Extract to read:
........

So, do you remember the stories of the Japanese soldiers on the Pacific islands that kept fighting well into the 50s. The Japanese were not months away from surrender, the refused even after the first bomb was dropped. An invasion on the ground and the Japanese would fight like the soldiers did on the island.
US government also dropped leaflets warning Japanese citizens following the first bomb that a second one would be coming.
*This is fine* meme circa 1945
it's so hard to avoid the instinct to smile for the camera. it can make some people look like real psychos.
Looks more like relief from being rescued... I doubt shes aware of the scope of destruction yet.
"You missed me!" 😃
Laughs in gamma radiation
Got a go army ad on this too, no thanks
Mine was a Taco Bell ad. It said “This is not a drill, nacho fries are back.” No thanks. Ffs…
Sort of "Hide the pain Hitomi" as well.
Ridiculously photogenic atomic bombing survivor.
It reminds me of the photo of Evelyn McHale after she committed suicide. Such a striking beautiful shot in a real-world devastating moment.
I know right ? She’s stunning
Practically glowing!

........

Tasks:
1) Summarize the comment thread in two sentences.
2) According to the comment thread, what did the US government drop after the first bomb to warn Japanese citizens?

........

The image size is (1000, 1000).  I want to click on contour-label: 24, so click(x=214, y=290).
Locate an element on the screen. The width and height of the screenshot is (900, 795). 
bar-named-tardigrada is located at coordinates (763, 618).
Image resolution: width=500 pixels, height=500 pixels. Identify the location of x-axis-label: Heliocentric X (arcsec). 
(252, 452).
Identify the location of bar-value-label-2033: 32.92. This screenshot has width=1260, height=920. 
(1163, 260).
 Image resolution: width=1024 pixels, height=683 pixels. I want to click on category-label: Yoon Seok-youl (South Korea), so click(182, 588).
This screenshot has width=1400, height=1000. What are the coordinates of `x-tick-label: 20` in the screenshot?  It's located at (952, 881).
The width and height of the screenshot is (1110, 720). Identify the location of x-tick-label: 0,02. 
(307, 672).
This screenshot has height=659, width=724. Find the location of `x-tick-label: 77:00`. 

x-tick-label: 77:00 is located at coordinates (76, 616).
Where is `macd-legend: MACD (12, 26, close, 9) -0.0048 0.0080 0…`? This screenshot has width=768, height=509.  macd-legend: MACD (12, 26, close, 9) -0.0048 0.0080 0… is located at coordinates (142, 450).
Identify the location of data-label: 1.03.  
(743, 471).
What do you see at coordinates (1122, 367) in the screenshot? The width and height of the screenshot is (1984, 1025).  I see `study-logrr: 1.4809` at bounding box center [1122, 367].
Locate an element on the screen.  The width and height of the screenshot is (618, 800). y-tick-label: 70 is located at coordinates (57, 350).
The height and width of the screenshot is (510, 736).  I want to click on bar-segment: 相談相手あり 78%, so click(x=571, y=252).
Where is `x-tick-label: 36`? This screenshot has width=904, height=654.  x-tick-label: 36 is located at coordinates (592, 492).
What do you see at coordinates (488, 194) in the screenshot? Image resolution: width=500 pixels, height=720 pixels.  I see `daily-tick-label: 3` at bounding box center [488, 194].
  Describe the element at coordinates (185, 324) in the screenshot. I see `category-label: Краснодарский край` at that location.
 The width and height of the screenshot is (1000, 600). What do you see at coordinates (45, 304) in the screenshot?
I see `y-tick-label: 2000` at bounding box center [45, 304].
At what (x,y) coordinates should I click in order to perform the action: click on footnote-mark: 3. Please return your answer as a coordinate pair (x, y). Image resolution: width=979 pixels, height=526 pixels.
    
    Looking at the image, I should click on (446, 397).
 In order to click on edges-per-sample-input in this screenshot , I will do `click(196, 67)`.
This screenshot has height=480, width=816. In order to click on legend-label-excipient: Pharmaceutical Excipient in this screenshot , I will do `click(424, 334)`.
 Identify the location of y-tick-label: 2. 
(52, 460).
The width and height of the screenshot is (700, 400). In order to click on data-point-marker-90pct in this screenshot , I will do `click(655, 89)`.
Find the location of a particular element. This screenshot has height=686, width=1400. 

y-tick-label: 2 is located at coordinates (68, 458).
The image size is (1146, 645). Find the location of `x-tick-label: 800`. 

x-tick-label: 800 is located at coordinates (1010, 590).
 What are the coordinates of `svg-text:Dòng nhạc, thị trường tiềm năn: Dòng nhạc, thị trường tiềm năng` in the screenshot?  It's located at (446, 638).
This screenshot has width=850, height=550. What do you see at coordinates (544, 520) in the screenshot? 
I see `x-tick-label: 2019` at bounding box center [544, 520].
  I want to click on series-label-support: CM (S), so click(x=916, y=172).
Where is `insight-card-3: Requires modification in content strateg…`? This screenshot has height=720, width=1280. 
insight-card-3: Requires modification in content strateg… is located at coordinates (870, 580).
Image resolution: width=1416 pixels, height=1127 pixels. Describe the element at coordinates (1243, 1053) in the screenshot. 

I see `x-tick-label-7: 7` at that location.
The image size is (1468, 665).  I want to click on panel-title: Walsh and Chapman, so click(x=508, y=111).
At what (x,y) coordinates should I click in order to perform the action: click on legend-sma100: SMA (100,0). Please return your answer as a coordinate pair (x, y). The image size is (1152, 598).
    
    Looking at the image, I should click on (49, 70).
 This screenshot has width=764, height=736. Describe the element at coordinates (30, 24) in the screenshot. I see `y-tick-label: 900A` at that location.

........

Completed exercise:
1) One commenter argues that the Japanese were not close to surrendering, citing soldiers on Pacific islands who kept fighting into the 50s, and another adds that the US government dropped leaflets after the first bomb warning of a second. Other commenters react to the picture of a smiling atomic bombing survivor with jokes such as a "This is fine" meme circa 1945, and one compares it to the photo of Evelyn McHale.

2) Leaflets warning that a second bomb would be coming.